### TASK BRIEF
The data below is to be output in full, unchanged.

SUPPLIED INFORMATION: Begin

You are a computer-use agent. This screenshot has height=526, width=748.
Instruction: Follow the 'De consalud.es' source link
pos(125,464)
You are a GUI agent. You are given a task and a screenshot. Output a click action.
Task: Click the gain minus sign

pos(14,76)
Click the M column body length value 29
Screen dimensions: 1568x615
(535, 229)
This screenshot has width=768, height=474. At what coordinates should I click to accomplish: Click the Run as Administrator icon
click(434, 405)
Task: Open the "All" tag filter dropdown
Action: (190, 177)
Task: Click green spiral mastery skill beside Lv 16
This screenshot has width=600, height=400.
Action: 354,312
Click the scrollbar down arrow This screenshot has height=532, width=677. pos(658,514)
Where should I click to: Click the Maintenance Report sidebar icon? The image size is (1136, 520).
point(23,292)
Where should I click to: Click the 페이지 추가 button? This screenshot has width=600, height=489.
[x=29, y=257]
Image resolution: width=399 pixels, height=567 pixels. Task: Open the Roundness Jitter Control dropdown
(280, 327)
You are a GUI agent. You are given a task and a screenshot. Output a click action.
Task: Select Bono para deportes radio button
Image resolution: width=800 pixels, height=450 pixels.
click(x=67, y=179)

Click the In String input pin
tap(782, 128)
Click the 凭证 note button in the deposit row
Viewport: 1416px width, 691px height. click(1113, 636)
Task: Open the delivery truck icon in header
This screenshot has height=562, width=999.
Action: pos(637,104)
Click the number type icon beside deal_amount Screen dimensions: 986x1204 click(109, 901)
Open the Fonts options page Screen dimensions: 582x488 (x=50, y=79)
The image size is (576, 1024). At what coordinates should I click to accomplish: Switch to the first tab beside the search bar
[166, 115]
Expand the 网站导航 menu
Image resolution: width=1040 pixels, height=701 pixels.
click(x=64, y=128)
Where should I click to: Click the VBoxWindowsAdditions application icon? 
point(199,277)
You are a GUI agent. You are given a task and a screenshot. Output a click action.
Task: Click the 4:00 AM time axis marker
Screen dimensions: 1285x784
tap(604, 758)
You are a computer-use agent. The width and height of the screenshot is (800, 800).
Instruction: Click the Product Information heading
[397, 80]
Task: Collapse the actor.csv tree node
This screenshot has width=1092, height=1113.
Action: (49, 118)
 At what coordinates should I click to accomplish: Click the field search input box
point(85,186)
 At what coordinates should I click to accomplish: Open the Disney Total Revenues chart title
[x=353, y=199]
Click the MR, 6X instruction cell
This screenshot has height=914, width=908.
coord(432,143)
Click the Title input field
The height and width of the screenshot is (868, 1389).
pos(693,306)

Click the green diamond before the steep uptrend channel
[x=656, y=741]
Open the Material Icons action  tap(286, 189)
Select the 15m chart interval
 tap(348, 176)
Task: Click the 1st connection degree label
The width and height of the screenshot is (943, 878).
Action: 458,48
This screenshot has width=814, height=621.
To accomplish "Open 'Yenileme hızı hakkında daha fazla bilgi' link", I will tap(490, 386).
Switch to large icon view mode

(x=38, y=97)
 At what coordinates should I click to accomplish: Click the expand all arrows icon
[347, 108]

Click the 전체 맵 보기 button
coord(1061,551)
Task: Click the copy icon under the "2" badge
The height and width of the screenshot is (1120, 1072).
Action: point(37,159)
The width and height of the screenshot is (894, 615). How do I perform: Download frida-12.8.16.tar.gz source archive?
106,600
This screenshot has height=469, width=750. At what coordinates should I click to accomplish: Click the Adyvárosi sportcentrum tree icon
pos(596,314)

SUPPLIED INFORMATION: End

### RESPONSE TO THE TASK
You are a computer-use agent. This screenshot has height=526, width=748.
Instruction: Follow the 'De consalud.es' source link
pos(125,464)
You are a GUI agent. You are given a task and a screenshot. Output a click action.
Task: Click the gain minus sign

pos(14,76)
Click the M column body length value 29
Screen dimensions: 1568x615
(535, 229)
This screenshot has width=768, height=474. At what coordinates should I click to accomplish: Click the Run as Administrator icon
click(434, 405)
Task: Open the "All" tag filter dropdown
Action: (190, 177)
Task: Click green spiral mastery skill beside Lv 16
This screenshot has width=600, height=400.
Action: 354,312
Click the scrollbar down arrow This screenshot has height=532, width=677. pos(658,514)
Where should I click to: Click the Maintenance Report sidebar icon? The image size is (1136, 520).
point(23,292)
Where should I click to: Click the 페이지 추가 button? This screenshot has width=600, height=489.
[x=29, y=257]
Image resolution: width=399 pixels, height=567 pixels. Task: Open the Roundness Jitter Control dropdown
(280, 327)
You are a GUI agent. You are given a task and a screenshot. Output a click action.
Task: Select Bono para deportes radio button
Image resolution: width=800 pixels, height=450 pixels.
click(x=67, y=179)

Click the In String input pin
tap(782, 128)
Click the 凭证 note button in the deposit row
Viewport: 1416px width, 691px height. click(1113, 636)
Task: Open the delivery truck icon in header
This screenshot has height=562, width=999.
Action: pos(637,104)
Click the number type icon beside deal_amount Screen dimensions: 986x1204 click(109, 901)
Open the Fonts options page Screen dimensions: 582x488 (x=50, y=79)
The image size is (576, 1024). At what coordinates should I click to accomplish: Switch to the first tab beside the search bar
[166, 115]
Expand the 网站导航 menu
Image resolution: width=1040 pixels, height=701 pixels.
click(x=64, y=128)
Where should I click to: Click the VBoxWindowsAdditions application icon? 
point(199,277)
You are a GUI agent. You are given a task and a screenshot. Output a click action.
Task: Click the 4:00 AM time axis marker
Screen dimensions: 1285x784
tap(604, 758)
You are a computer-use agent. The width and height of the screenshot is (800, 800).
Instruction: Click the Product Information heading
[397, 80]
Task: Collapse the actor.csv tree node
This screenshot has width=1092, height=1113.
Action: (49, 118)
 At what coordinates should I click to accomplish: Click the field search input box
point(85,186)
 At what coordinates should I click to accomplish: Open the Disney Total Revenues chart title
[x=353, y=199]
Click the MR, 6X instruction cell
This screenshot has height=914, width=908.
coord(432,143)
Click the Title input field
The height and width of the screenshot is (868, 1389).
pos(693,306)

Click the green diamond before the steep uptrend channel
[x=656, y=741]
Open the Material Icons action  tap(286, 189)
Select the 15m chart interval
 tap(348, 176)
Task: Click the 1st connection degree label
The width and height of the screenshot is (943, 878).
Action: 458,48
This screenshot has width=814, height=621.
To accomplish "Open 'Yenileme hızı hakkında daha fazla bilgi' link", I will tap(490, 386).
Switch to large icon view mode

(x=38, y=97)
 At what coordinates should I click to accomplish: Click the expand all arrows icon
[347, 108]

Click the 전체 맵 보기 button
coord(1061,551)
Task: Click the copy icon under the "2" badge
The height and width of the screenshot is (1120, 1072).
Action: point(37,159)
The width and height of the screenshot is (894, 615). How do I perform: Download frida-12.8.16.tar.gz source archive?
106,600
This screenshot has height=469, width=750. At what coordinates should I click to accomplish: Click the Adyvárosi sportcentrum tree icon
pos(596,314)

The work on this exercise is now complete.